* _Work required_
What you write should be an exact repeat of the lines from the one with "This screenshot has width=1100, height=653." through the final line below, minus the pictures.

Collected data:
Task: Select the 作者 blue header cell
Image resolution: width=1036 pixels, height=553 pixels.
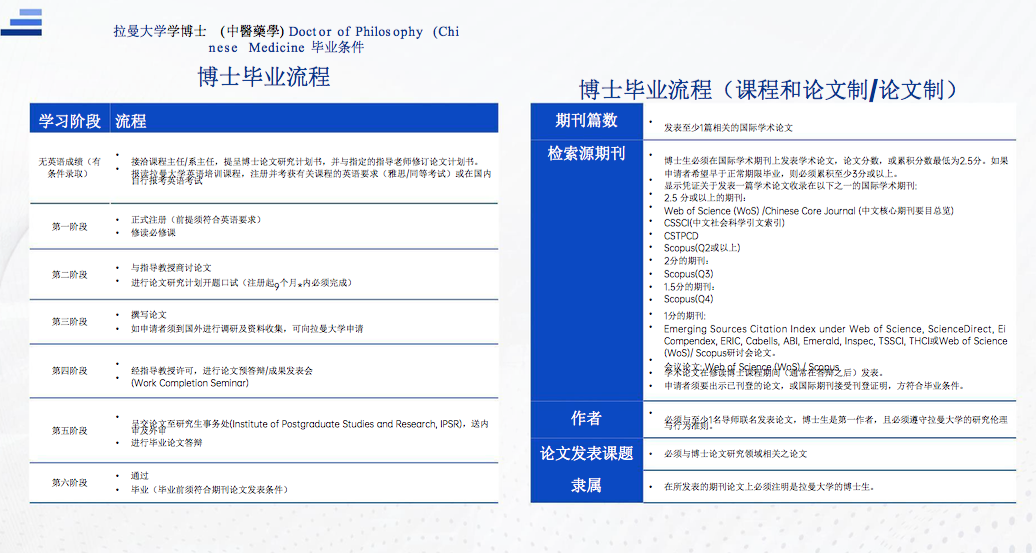Action: 586,418
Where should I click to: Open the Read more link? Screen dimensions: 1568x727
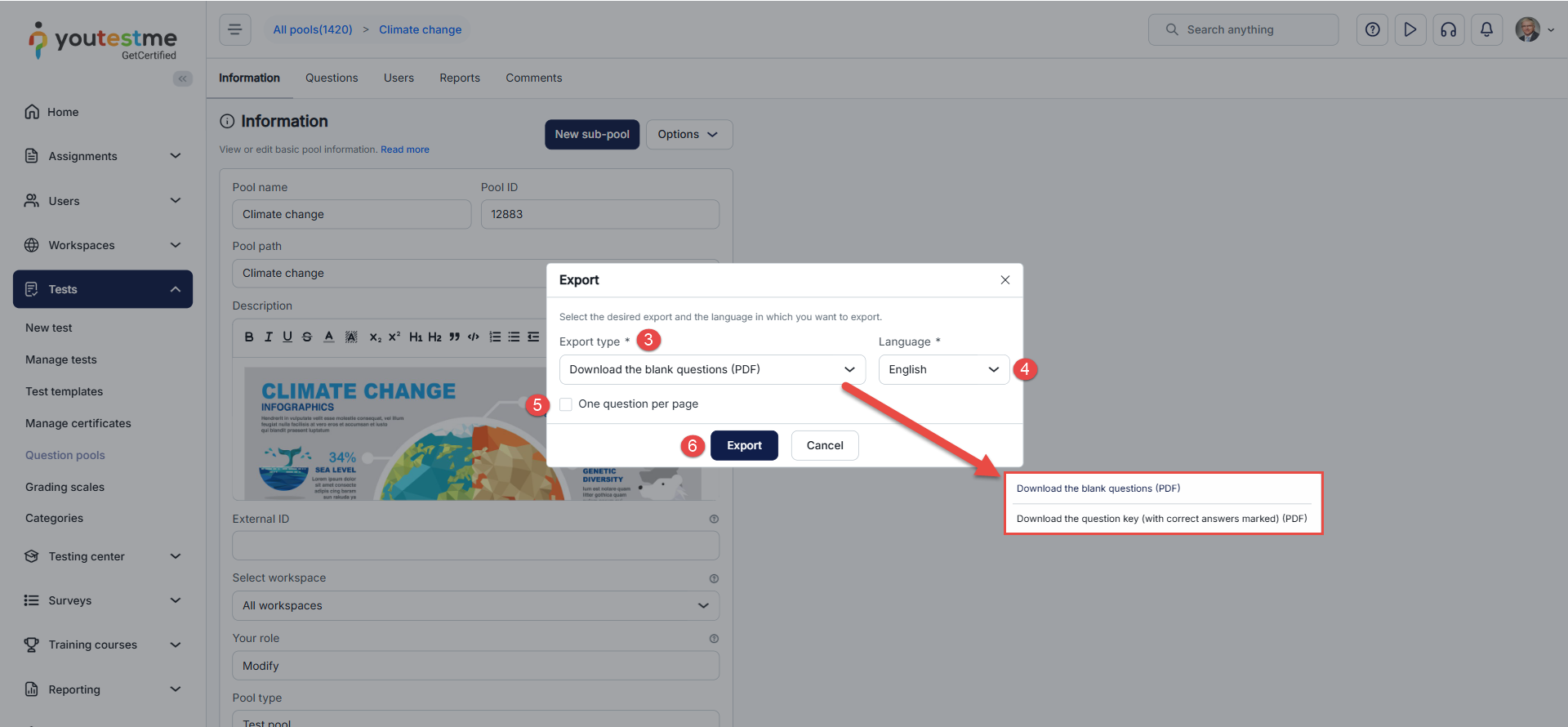[404, 149]
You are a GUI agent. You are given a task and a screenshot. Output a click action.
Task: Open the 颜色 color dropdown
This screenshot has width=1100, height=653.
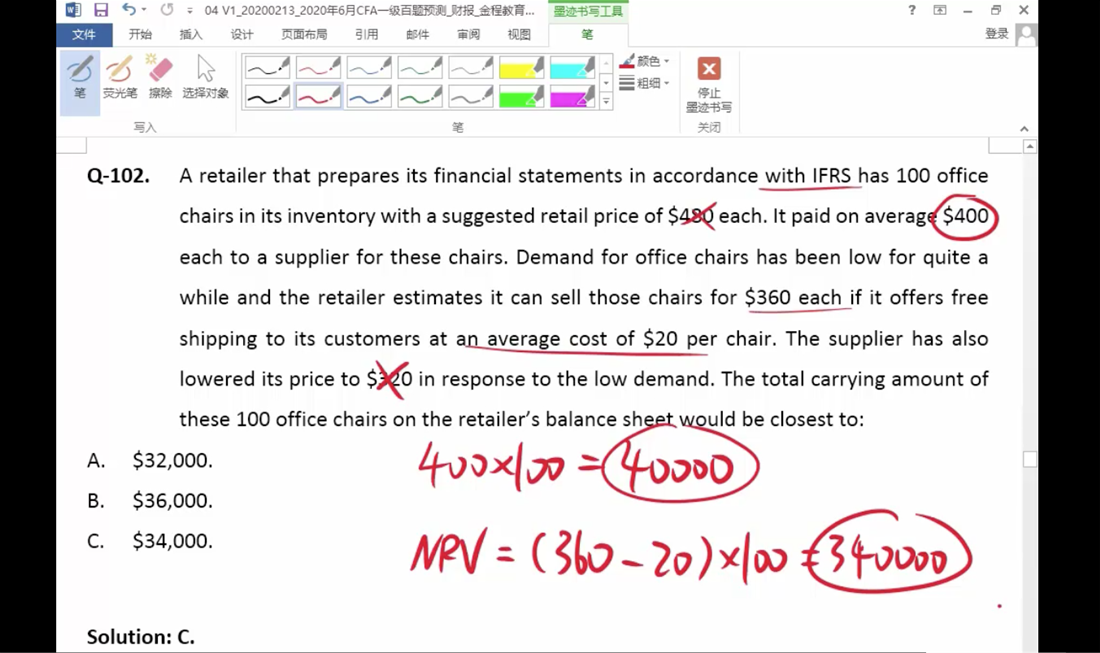645,61
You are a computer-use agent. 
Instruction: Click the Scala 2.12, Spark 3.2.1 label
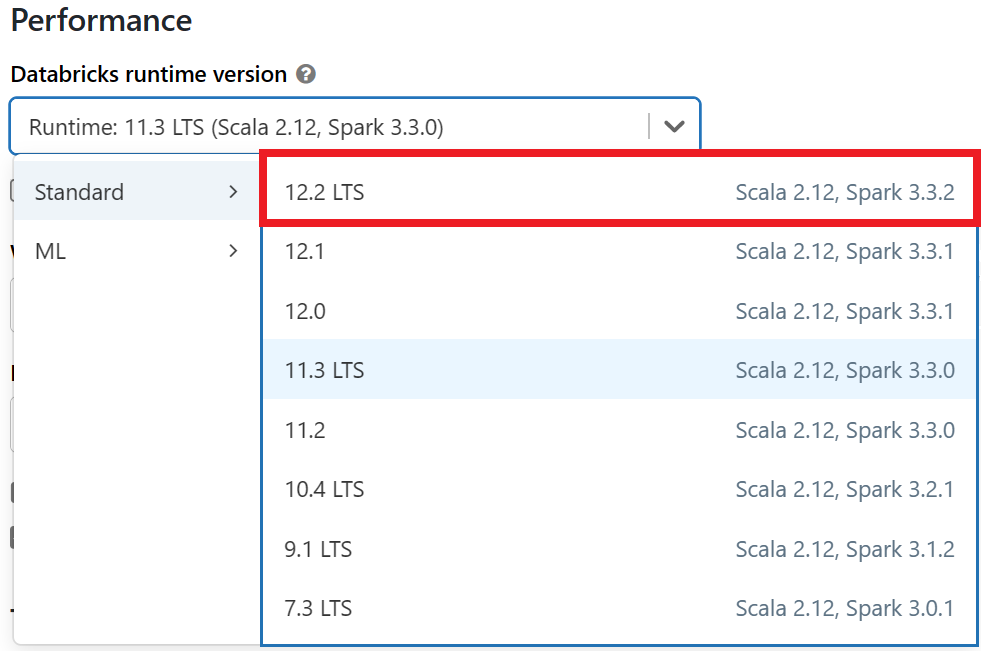[x=845, y=489]
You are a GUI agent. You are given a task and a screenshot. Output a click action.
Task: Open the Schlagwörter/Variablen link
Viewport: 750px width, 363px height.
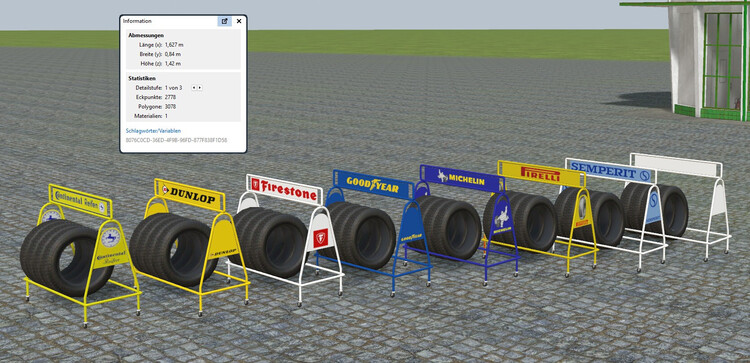153,131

* _Output of the exercise_
This screenshot has width=1100, height=653.
645,61
You are a computer-use agent. 
Instruction: Click the Scala 2.12, Spark 3.2.1 label
[x=845, y=489]
You are a GUI agent. You are given a task and a screenshot. Output a click action.
Task: Open the Schlagwörter/Variablen link
Viewport: 750px width, 363px height.
153,131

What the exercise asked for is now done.